**TRY IT:** In the text on plumbers and pipefitters, put this sentence into Spanish: "The setting: houses, apartments, small commercial buildings — the widest variety of daily work and the most direct customer contact of the three."

**PAGE EXTRACT:**
Start of Block
BLS tracks "Plumbers, Pipefitters, and Steamfitters" as a single occupational code (47-2152) — which is administratively convenient and genuinely obscures that these are three related but distinct jobs, with real pay differences between them.
Plumber
The work: water supply, drain-waste-vent systems, fixtures — the systems inside homes and commercial buildings that carry potable water in and waste out. Residential and light commercial service and installation.
The setting: houses, apartments, small commercial buildings — the widest variety of daily work and the most direct customer contact of the three.
Pipefitter
The work: piping systems that carry process fluids, gases, and chemicals in commercial and industrial settings — HVAC piping, process piping in manufacturing, refrigeration systems. Distinct from plumbing in that the piping often isn't carrying potable water or sewage at all.
The setting: commercial buildings, manufacturing plants, refineries, and power plants — typically larger-scale, more industrial environments than general plumbing.
End of Block
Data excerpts
Start of Block
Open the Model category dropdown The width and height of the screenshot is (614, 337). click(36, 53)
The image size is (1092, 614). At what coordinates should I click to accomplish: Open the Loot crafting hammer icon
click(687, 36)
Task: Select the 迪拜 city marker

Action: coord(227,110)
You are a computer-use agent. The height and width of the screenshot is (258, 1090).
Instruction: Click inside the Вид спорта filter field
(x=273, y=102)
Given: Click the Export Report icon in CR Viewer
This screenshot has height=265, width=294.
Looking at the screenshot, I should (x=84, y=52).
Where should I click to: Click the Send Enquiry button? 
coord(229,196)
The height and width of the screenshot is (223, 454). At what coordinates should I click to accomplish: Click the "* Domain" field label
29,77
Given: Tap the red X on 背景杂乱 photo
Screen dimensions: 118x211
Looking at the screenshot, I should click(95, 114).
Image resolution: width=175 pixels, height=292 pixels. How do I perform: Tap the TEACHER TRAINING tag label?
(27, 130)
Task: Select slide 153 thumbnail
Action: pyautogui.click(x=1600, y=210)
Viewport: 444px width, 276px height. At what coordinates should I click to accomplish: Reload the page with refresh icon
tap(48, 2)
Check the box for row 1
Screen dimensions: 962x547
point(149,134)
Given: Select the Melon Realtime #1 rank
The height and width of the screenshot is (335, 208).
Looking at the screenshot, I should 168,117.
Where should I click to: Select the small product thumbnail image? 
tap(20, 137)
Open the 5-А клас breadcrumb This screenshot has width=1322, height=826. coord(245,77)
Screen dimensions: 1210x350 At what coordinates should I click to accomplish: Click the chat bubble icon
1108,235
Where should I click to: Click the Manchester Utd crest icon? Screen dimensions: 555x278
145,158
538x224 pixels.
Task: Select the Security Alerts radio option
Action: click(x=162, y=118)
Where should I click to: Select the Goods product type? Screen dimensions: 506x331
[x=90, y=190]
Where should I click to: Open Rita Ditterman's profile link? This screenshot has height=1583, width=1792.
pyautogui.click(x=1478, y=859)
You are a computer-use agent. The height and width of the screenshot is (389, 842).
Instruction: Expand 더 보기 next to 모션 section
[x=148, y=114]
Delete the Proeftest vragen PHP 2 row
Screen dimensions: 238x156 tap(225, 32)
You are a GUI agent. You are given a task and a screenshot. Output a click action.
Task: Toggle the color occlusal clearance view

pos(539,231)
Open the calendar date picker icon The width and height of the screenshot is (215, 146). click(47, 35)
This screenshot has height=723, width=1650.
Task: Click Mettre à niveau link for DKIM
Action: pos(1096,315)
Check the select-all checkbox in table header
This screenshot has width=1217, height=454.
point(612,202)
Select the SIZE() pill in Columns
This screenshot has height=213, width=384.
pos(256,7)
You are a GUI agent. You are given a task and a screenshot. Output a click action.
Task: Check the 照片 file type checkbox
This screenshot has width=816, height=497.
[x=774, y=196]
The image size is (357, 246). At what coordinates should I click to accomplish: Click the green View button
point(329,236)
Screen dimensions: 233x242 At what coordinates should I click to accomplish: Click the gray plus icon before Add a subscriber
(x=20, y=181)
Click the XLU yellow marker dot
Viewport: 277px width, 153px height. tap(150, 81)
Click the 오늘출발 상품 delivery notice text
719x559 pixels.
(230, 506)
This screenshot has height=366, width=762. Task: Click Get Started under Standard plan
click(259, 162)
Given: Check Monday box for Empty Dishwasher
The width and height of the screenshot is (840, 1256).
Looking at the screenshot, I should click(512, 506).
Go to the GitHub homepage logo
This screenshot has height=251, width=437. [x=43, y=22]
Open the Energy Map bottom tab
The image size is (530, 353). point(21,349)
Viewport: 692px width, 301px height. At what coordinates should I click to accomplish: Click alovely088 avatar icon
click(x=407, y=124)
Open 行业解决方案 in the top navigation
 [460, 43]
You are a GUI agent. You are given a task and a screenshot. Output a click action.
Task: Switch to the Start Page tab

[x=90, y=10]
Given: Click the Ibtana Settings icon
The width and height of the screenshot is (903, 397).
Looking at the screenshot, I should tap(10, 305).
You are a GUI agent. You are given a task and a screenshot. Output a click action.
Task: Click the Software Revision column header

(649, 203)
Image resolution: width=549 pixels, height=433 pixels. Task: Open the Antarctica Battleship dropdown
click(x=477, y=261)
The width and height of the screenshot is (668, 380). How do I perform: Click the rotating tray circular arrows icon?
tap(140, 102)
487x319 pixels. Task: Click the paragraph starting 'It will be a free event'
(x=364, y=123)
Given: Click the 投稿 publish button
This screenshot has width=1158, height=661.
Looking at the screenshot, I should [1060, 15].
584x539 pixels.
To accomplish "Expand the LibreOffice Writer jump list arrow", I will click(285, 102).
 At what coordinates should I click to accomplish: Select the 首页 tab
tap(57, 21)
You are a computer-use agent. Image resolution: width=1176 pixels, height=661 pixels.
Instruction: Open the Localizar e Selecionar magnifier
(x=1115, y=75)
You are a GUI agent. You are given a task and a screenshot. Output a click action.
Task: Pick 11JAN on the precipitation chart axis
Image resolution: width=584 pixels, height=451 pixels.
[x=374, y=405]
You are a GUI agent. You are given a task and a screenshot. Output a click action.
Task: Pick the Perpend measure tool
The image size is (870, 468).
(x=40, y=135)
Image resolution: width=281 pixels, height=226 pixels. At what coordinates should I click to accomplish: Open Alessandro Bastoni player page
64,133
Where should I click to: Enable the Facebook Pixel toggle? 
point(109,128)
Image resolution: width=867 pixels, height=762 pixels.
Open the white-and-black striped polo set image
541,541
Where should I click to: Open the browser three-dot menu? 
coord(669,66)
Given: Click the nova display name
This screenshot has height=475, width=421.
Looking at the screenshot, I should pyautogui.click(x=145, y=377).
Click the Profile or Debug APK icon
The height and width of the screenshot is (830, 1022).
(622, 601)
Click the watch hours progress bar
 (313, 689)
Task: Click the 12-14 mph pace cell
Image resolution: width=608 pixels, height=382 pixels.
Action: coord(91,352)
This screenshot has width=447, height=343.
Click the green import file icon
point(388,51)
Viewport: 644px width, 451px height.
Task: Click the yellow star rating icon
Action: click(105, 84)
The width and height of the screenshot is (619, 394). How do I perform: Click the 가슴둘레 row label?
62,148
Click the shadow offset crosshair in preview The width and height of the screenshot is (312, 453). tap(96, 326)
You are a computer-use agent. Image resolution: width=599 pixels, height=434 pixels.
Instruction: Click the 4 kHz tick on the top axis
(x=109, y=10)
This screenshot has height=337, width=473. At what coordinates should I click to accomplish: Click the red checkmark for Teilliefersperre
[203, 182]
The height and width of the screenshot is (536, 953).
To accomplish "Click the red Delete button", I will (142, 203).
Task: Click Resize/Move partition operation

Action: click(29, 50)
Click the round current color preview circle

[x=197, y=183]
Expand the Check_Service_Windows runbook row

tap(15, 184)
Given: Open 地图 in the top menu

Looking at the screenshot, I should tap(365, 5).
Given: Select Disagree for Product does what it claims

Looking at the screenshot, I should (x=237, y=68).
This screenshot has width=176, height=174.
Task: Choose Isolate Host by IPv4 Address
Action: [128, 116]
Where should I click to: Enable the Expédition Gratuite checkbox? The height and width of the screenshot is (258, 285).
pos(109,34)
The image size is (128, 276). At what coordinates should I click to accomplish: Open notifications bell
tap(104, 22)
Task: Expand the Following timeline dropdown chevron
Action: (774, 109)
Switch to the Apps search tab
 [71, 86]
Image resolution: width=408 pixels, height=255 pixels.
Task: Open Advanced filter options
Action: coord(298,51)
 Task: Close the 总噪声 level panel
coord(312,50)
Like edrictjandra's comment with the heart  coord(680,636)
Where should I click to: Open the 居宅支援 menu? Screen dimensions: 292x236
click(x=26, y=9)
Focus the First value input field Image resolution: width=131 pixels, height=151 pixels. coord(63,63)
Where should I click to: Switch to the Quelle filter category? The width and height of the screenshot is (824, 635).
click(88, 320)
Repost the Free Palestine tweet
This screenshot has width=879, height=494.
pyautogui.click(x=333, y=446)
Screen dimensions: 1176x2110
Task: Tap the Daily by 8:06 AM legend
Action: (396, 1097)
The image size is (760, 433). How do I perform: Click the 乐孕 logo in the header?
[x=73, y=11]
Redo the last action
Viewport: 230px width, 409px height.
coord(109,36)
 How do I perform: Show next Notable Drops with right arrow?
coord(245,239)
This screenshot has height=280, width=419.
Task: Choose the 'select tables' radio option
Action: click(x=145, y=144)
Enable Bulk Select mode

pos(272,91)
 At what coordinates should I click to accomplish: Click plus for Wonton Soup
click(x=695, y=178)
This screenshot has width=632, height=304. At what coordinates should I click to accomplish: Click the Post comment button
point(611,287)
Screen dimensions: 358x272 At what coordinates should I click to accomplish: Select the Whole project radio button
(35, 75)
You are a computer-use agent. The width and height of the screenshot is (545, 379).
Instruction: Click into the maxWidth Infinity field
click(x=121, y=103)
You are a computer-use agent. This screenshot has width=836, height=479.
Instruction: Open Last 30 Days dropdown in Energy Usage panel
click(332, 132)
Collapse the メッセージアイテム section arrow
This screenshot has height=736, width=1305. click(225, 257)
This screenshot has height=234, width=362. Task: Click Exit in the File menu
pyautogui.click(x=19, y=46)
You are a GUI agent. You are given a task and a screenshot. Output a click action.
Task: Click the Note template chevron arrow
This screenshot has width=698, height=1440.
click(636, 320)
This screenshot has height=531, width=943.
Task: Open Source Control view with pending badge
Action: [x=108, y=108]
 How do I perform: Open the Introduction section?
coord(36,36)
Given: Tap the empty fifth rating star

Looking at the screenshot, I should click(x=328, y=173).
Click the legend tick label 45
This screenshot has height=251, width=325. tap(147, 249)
End of Block
**SOLUTION TO THE PROBLEM:** El entorno: casas, apartamentos, pequeños edificios comerciales — la mayor variedad de trabajo diario y el contacto más directo con los clientes de los tres.